Chicago White Sox sweep the Detroit Tigers in a doubleheader behind dominant outings from Carlos Rodon and Dylan Cease

CHICAGO — Carlos Rodon finished a remarkable April on a strong note, striking out a career-high 12 in a 3-1 victory against the Detroit Tigers in Game 1 of a doubleheader Thursday at Guaranteed Rate Field.

Dylan Cease followed with a three-hit shoutout in the nightcap, giving the Sox a sweep and moving them to 14-10.

It was the eighth-career double-digit-strikeout performance for Rodon, who allowed one run on two hits in six innings for the win in the seven-inning game. He surpassed his previous career high of 11 strikeouts by fanning JaCoby Jones for the first out in the sixth.

“It definitely feels good, I put a lot of work in to do what we’ve done thus far,” Rodon said. “Just try to keep building to the next start now.

“Right now I’m focused on what (the catcher is) calling and I’m just trying to execute the pitch.”

Cease then had his best outing of the season, striking out nine without a walk on 91 pitches. Yoan Moncada and Yermin Mercedes homered during a seven-run fifth inning.

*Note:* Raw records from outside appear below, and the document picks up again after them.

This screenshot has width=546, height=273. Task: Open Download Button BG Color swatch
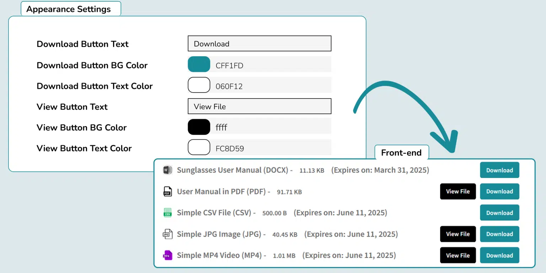click(x=199, y=64)
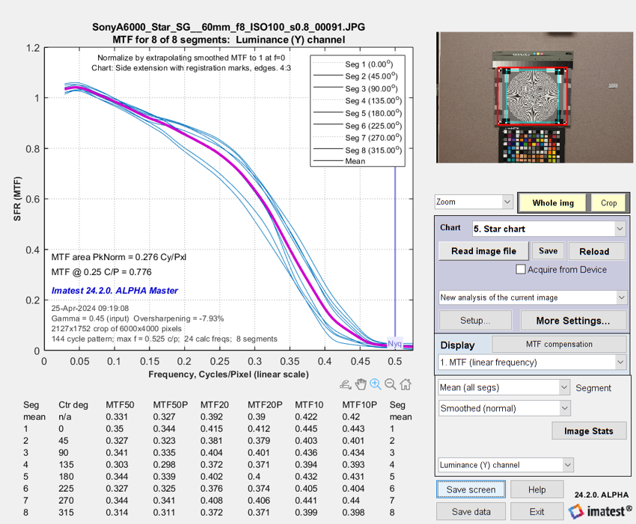This screenshot has height=524, width=636.
Task: Expand the MTF (linear frequency) display dropdown
Action: tap(533, 363)
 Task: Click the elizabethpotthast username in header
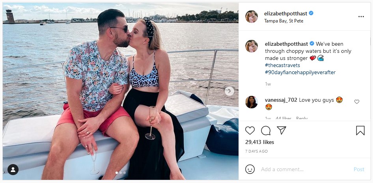pyautogui.click(x=285, y=13)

Rodon improved to 4-0 and has a 0.72 ERA, allowing two earned runs on seven hits with 36 strikeouts and nine walks in 25 innings. The four April starts include the no-hitter against the Cleveland Indians on April 14 at Guaranteed Rate Field.

“He’s showing a lot — the no-hitter, for one — but he’s showing a lot of gumption where he had to make a pitch to end the inning,” Sox manager Tony La Russa said.

The Sox scored three runs in the fifth inning to rally from a 1-0 deficit.

Jake Lamb singled and Andrew Vaughn and Zack Collins walked, loading the bases with no outs. Billy Hamilton hit a grounder to first, and Miguel Cabrera thought about throwing home but bobbled the ball. His only play was first, and Lamb scored to tie the game.

Leury Garcia followed with a two-run single to center, making it 3-1.

“A lot of what you see in some of these early struggles are just guys trying too hard,” La Russa said when asked about Garcia, who had a .189 average after Game 1. “They’re trying to force. You’ve just got to take good at-bats. He put the ball in play with a good swing on a good pitch to hit. Easy to say, hard to do.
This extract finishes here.